Exercise >> Copy the part of the APM evaluation article below that runs from "APM is something" to "it’s doing it.", word for word.

Text under study >>
----
Editor’s note: This post was originally written for the Raygun blog. You can check out the original here.
APM is something that some organizations either don’t fully understand or don’t put much thought into until it’s too late. When there’s a problem with an application, the organization scrambles to find a tool that can help solve the problem at hand. They contact the sales teams of various APM vendors to see which ones can help them.
But remember that the sales team’s job is to do their ABCs and “always be closing.” And they do a good job of it because I’ve come across many organizations over the years that have purchased an APM product but don’t have a clear understanding of what it’s doing for them or how it’s doing it.
But sometimes it’s our fault for not asking the right questions about what we need.
Well, I’m here to give you some questions to ask when your organization begins its search for an APM solution.
The importance of the right tool
Sometimes finding the right APM solution for your organization can be challenging. There are so many providers out there. Where do you start? Do you just look at what Gartner’s magic quadrant has to say and pick one or two from there to contact? I’d argue that while Gartner is a good place to start, you shouldn’t base your decision on that. Having the right solution for your organization is too important.
Using the right tool for the job can make all the difference for your organization and, most importantly, your applications’ end users. The best APM solution will let you know when slowness is an actual symptom of a problem that’s likely to occur and will alert you before your end users experience any issues.
Evaluation criteria
1. Solution architecture
The first criterion to consider when evaluating an APM product is whether it’ll be able to collect all the data you need from your applications. Like any software or hardware solution, you want something that has a robust architecture. The APM solution’s architecture must be able to scale appropriately to collect and process all the data in your infrastructure. And it has to do that without slowing down or impacting your applications. You shouldn’t collect less data just because the tool can’t handle more. Also, the architecture design shouldn’t require numerous systems be deployed on your network or cloud infrastructure in order to scale to your organization’s needs.
Here are questions to consider asking:
1) What other components need to be implemented?
2) Do you need a database installed on a separate machine?
3) If it uses agents to collect data, how many agents do you need to cover your infrastructure?
4) To process and view your data, what is the server count?
5) Will all this be on your network or the vendor’s network?
Many APM solutions tend to have collection agents installed on servers or instances, and they send the data back to a collection or analysis server. You want to see how much data gets sent across your infrastructure, especially as things get busy on your production environment. It may look pretty good in your development environment or in a small network lab, but you want to see how it performs in more of a pre-production environment. You want a tool that’ll help solve performance problems, not create new ones.
----
Dataset records >>
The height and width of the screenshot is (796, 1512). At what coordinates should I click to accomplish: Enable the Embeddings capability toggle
----
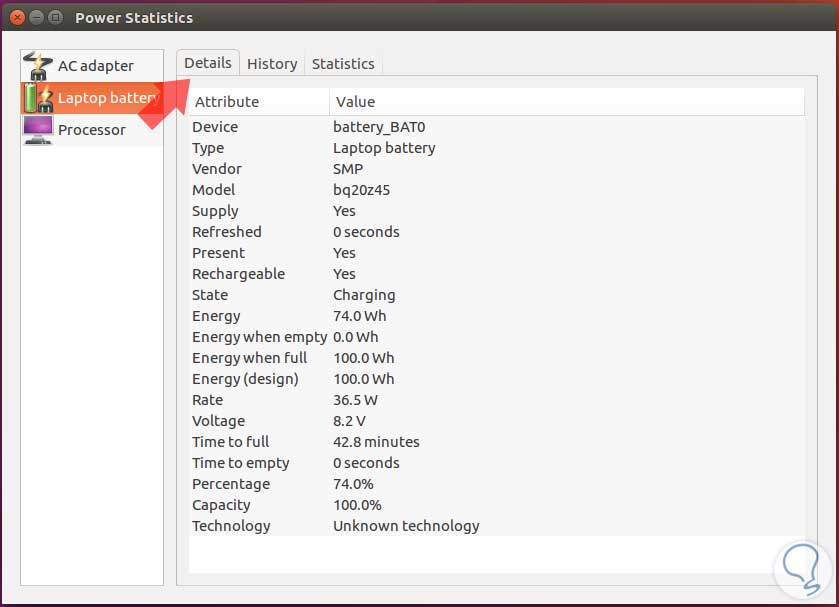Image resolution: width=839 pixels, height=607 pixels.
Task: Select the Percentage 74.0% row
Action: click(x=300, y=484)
----
Solution >>
APM is something that some organizations either don’t fully understand or don’t put much thought into until it’s too late. When there’s a problem with an application, the organization scrambles to find a tool that can help solve the problem at hand. They contact the sales teams of various APM vendors to see which ones can help them.
But remember that the sales team’s job is to do their ABCs and “always be closing.” And they do a good job of it because I’ve come across many organizations over the years that have purchased an APM product but don’t have a clear understanding of what it’s doing for them or how it’s doing it.